A: Over the years, it moved from a Sunday afternoon gathering to a weekend event, with the goal of every fifth year returning to the Funk area. The Reunions were held every year, requesting that Lind cousins, as hosts, extend “invitations” to welcome the family to their particular area. Well into the 2000’s Lind Reunions were held every year, in Nebraska, Iowa, Minnesota, Wisconsin, Illinois, Missouri, Kansas, South Dakota, South Carolina, Ohio, Oregon, California, and Colorado.
A highlight of many reunions was the passing of the Golden Wedding Anniversary Cane and Ring to direct female and male descendants of Svante and Anna Kajsa. A church service, often lead by relatives, meals, a variety of activites, family business, and free time to reconnect, filled the reunion weekends.

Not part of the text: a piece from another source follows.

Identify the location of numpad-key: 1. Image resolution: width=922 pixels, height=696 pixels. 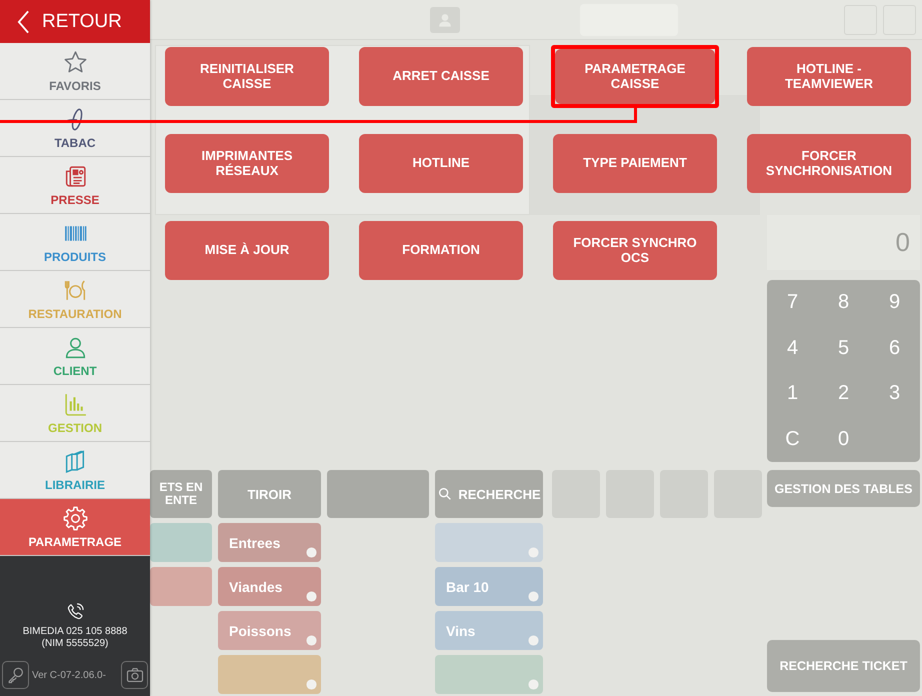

With families being more dispersed, affects of Covid, aforementioned changing family patterns and the passing of many key participants, we have paused our traditional yearly Reunions. Thanks to willing family members, for ensuring the passing forward of the Golden Wedding Anniversary Ring and Cane to the oldest daughter of daughter and son of son.
Q: At reunions, and many family funerals, I remember hearing “Children of the Heavenly Father.” Why is that?
A: That song, or hymn, dates from the mid-1800’s in Sweden, and has been special to a lot of Swedish people for many years. A Swedish woman named Lina Sandell, after her father drowned in Lake Vanern near Skara Sweden, wrote the words. For many years this song has been important to our family faith tradition and has been sung at each reunion. In the newest ELCA Lutheran Hymnal, the first verse is written in Swedish. Many older family members still remember the Swedish verses from childhood. and can sing them in four part harmony!